WHAT TO DO: Look through the material below. Return exactly the lines from the one with "Плиссе (73, 652)" through the one with "Жалюзи (76, 337)", both included.

#### DATA

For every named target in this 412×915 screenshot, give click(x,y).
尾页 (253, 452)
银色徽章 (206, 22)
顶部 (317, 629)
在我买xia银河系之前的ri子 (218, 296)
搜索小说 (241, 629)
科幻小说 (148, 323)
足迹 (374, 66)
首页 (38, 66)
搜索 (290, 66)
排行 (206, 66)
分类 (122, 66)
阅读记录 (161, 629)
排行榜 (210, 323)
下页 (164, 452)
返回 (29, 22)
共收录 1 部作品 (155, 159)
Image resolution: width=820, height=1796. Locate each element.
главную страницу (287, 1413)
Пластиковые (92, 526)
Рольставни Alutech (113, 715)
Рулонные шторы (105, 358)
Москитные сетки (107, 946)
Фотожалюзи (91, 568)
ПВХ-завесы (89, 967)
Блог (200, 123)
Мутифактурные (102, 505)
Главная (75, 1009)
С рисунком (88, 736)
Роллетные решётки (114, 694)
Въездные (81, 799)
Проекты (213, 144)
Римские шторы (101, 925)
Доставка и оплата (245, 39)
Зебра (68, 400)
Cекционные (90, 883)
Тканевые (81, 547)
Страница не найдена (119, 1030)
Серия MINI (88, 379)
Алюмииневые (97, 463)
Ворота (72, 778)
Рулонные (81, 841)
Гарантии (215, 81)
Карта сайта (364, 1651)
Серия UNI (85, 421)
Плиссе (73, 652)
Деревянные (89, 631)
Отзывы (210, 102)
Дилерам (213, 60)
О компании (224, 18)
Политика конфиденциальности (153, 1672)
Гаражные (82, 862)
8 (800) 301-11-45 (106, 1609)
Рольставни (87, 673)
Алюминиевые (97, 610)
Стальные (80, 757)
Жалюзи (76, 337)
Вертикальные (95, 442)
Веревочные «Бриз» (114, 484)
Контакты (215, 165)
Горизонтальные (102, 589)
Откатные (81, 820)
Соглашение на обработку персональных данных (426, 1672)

########
#### DATA

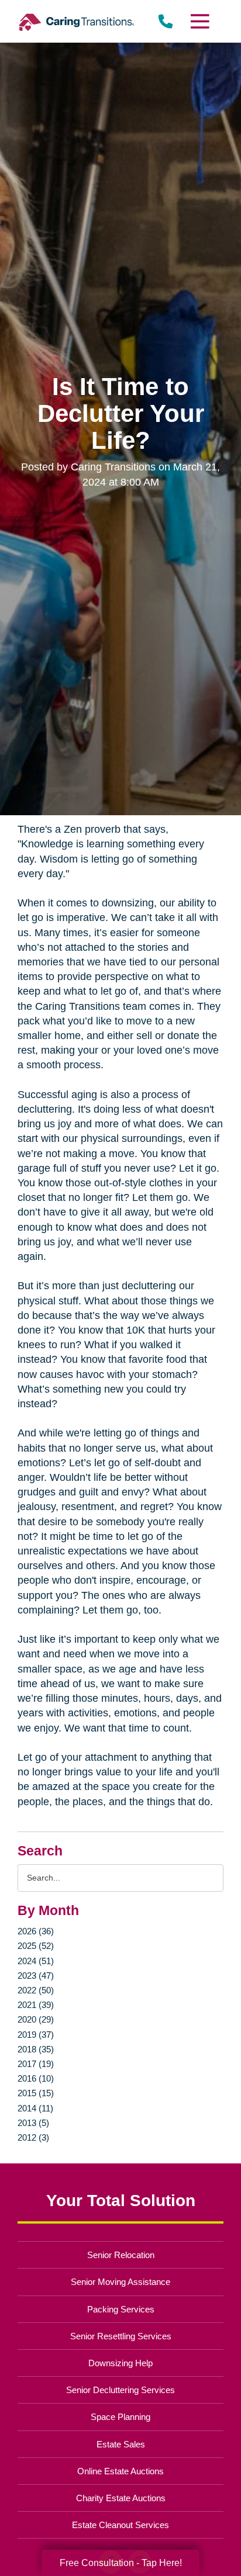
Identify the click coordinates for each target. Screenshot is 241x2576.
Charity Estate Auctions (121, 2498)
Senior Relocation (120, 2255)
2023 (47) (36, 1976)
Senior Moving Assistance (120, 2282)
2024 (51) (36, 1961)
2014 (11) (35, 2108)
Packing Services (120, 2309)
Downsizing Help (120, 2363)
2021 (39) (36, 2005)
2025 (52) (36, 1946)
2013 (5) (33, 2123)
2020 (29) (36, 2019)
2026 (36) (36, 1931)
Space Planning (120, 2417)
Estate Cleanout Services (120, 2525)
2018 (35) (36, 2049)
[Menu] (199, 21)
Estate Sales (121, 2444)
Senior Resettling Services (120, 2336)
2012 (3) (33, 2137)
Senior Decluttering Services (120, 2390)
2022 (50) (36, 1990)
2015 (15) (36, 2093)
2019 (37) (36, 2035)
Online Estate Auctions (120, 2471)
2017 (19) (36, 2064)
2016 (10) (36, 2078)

########

SOLUTION FOR THIS TASK:
Плиссе (73, 652)
Деревянные (89, 631)
Отзывы (210, 102)
Дилерам (213, 60)
О компании (224, 18)
Политика конфиденциальности (153, 1672)
Гаражные (82, 862)
8 (800) 301-11-45 (106, 1609)
Рольставни (87, 673)
Алюминиевые (97, 610)
Стальные (80, 757)
Жалюзи (76, 337)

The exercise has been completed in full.